Problem statement
Go over the records and copy every line with the string "agent".

Material to process
----

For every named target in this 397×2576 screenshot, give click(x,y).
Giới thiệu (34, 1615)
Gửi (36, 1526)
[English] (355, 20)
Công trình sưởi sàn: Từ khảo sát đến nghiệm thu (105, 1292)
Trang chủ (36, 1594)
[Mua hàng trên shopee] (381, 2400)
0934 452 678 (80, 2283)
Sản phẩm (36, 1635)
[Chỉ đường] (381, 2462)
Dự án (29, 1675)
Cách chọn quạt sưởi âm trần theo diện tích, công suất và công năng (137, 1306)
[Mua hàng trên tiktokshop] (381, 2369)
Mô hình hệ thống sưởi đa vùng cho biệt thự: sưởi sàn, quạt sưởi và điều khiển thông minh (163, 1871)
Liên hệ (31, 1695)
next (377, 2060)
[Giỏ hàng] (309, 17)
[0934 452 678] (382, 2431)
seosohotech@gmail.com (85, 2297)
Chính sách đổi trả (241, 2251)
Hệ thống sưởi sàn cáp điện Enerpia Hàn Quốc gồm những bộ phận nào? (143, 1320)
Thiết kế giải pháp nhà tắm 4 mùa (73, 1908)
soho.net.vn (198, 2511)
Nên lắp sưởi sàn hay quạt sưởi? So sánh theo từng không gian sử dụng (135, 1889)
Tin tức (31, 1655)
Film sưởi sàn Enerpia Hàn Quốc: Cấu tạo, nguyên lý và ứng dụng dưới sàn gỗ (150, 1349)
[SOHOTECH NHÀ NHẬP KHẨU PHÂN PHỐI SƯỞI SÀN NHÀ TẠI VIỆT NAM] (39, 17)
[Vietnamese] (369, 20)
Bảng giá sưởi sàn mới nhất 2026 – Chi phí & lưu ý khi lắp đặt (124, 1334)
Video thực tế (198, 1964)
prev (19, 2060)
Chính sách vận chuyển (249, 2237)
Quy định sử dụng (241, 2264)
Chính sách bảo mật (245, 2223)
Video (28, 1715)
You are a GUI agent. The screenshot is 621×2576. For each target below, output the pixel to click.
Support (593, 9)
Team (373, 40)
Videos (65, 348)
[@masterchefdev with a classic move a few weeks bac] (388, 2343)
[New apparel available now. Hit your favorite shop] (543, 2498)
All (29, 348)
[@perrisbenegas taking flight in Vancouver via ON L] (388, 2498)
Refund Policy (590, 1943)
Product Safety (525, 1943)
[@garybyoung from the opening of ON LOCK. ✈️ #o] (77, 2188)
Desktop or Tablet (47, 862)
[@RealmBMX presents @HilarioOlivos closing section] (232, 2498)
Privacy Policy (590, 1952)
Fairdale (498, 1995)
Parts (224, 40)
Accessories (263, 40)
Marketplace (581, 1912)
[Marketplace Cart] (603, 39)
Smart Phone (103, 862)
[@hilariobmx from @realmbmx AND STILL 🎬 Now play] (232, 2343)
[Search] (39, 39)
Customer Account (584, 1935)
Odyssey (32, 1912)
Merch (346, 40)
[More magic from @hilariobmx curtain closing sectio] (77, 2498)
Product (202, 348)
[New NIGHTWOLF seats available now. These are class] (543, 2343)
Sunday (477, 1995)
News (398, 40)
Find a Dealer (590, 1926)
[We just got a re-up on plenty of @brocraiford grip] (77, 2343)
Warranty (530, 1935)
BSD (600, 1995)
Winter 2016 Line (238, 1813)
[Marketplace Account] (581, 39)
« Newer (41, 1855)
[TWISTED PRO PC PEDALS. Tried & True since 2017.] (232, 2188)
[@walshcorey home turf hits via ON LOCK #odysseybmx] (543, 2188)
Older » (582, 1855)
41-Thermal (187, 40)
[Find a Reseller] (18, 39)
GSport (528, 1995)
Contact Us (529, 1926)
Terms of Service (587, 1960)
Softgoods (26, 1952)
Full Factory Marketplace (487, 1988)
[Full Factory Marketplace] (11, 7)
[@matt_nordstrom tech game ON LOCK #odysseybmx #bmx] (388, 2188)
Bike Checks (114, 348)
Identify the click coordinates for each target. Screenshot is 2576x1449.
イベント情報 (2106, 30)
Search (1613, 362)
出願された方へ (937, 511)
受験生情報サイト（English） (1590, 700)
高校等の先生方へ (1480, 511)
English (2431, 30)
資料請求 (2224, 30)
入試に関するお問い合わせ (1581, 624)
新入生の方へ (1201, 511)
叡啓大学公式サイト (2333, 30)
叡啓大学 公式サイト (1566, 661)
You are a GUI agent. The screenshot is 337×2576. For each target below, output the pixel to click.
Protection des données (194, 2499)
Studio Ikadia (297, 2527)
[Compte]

----

Task solution
You are a GUI agent. The screenshot is 621×2576. For each target below, output the pixel to click.
You are a GUI agent. The screenshot is 337×2576. For each target below, output the pixel to click.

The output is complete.